Cette méthodologie de l'action sociale s'inspire librement des pratiques des prêtres ouvriers ou des laïcs qui n'hésitaient et n'hésitent pas encore aujourd'hui à partager le fardeau du prolétariat (cf. Robert Linhart, L'Établi, Éditions de Minuit, 1978). La pair-aidance peut d'ailleurs se faire en traversant d'un côté ou de l'autre la barrière sociale : en effet, l'on peut, à certaines conditions, trouver dans la personne d'un bénéficiaire un travailleur social en puissance et cette dynamique est à privilégier. Ce schéma, en réduisant la distance sociale, permet une émancipation de sa classe que cela soit en terme de privilèges ou de précarité.

Par la suite, je m'implique dans le collectif pour les roms de Montpellier constitué d'une vingtaine de membres actifs, de trois ONG (Ligue des Droits de l'Homme, Mouvement contre le Racisme et pour l'Amitié entre les Peuples, ATD Quart-Monde) ainsi que le parti politique Europe Ecologie Les Verts.

Sa gouvernance se base sur une autogestion, les décisions sont votées et chacun est libre de ses actions. La nouveauté ici est que c'est la première fois où je m'implique dans une structure sans hiérarchie aucune. Évidement, dans les expériences précédentes, je rends toujours des comptes à une hiérarchie. L'absence de pression hiérarchique, de devoirs vis-à-vis de directives, amènent les citoyens membres du groupe à n'agir que sous l'impulsion d'un goût, d'une passion, d'une appétence, d'une entente avec une éventuelle famille.

Les décisions se discutent, et si personne ne s'intéresse à une proposition donnée, alors son auteur demeure libre de la mettre en place par sa seule action. Tous ces éléments qui donnent du sens à nos actes n'existent que rarement dans les organisations où la gouvernance est hiérarchisée : le chef a toujours le dernier mot.

Bien sûr l'inconvénient reste la difficulté aux membres de trouver des consensus, des accords ou encore tolérer une action d'un membre que l'on trouve illégitime. Cette pratique de gouvernance peut être chronophage, épuisante voire douloureuse. En effet, nos sociétés occidentales ne nous apprennent guère la véritable pratique démocratique : depuis le plus jeune âge on nous apprend principalement l'obéissance à l'autorité (cf. Pierre Bourdieu et Jean-Claude Passeron, La Reproduction. Éléments pour une théorie du système d'enseignement, éditions de Minuit, 1970).

■ DONNÉES FOURNIES
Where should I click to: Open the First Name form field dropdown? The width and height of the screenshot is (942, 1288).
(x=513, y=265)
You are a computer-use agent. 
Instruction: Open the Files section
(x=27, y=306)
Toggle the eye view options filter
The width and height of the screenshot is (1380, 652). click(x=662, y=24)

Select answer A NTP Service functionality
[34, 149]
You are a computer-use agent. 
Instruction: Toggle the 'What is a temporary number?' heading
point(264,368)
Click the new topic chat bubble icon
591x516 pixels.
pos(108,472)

■ CONSIGNE A
Reproduisez le passage du texte sur le collectif de Montpellier qui va de « Les décisions se » à « de Minuit, 1970). ».
■ CONSIGNE B
Répondez aux questions suivantes sur le texte sur le collectif de Montpellier.
(i) Combien de membres actifs compte le collectif pour les Roms de Montpellier ?
(ii) Sur quoi se base la gouvernance de ce collectif ?
(iii) Que nous apprend-on principalement depuis le plus jeune âge ?
■ CONSIGNE C
Poursuivez le texte sur le collectif de Montpellier après sa dernière phrase.

■ ESPACE RÉPONSE A
Les décisions se discutent, et si personne ne s'intéresse à une proposition donnée, alors son auteur demeure libre de la mettre en place par sa seule action. Tous ces éléments qui donnent du sens à nos actes n'existent que rarement dans les organisations où la gouvernance est hiérarchisée : le chef a toujours le dernier mot.

Bien sûr l'inconvénient reste la difficulté aux membres de trouver des consensus, des accords ou encore tolérer une action d'un membre que l'on trouve illégitime. Cette pratique de gouvernance peut être chronophage, épuisante voire douloureuse. En effet, nos sociétés occidentales ne nous apprennent guère la véritable pratique démocratique : depuis le plus jeune âge on nous apprend principalement l'obéissance à l'autorité (cf. Pierre Bourdieu et Jean-Claude Passeron, La Reproduction. Éléments pour une théorie du système d'enseignement, éditions de Minuit, 1970).

■ ESPACE RÉPONSE B
(i) Une vingtaine.
(ii) Sur une autogestion.
(iii) L'obéissance à l'autorité.

■ ESPACE RÉPONSE C
Quelques années plus tard, je crée un réseau de structures alternatives Les Moutons Noirs qui vise à initier des synergies entre des structures ayant une forte conscience morale et environnementale. De ce travail nait un Système d'Echange Local où mon implication se limite à produire un outil de communication, trouver des lieux de réunions, et des personnes sensibilisées à ce projet.

L'intérêt majeur de l'autogestion est que ses membres s'emparent véritablement de cet outil et une communauté soudée et solidaire continuera à exister plusieurs années après mon départ. L'idée du SEL est de troquer des services, ici, ses membres rejette la création d'une monnaie et même la pratique du troc : ils souhaitent se rendre des services dans la gratuité. Je pense que le mode de gouvernance a un impact majeur sur l'issue du projet et sur sa longévité.

Lors de mes visites dans la communauté Longo Maï à St Martin de Crau, je vois une communauté autonome sur le plan alimentaire, la solidarité s'organise autour de personnes migrantes, les décisions sont prises de manière démocratique et le lieu est ouvert sur l'extérieur.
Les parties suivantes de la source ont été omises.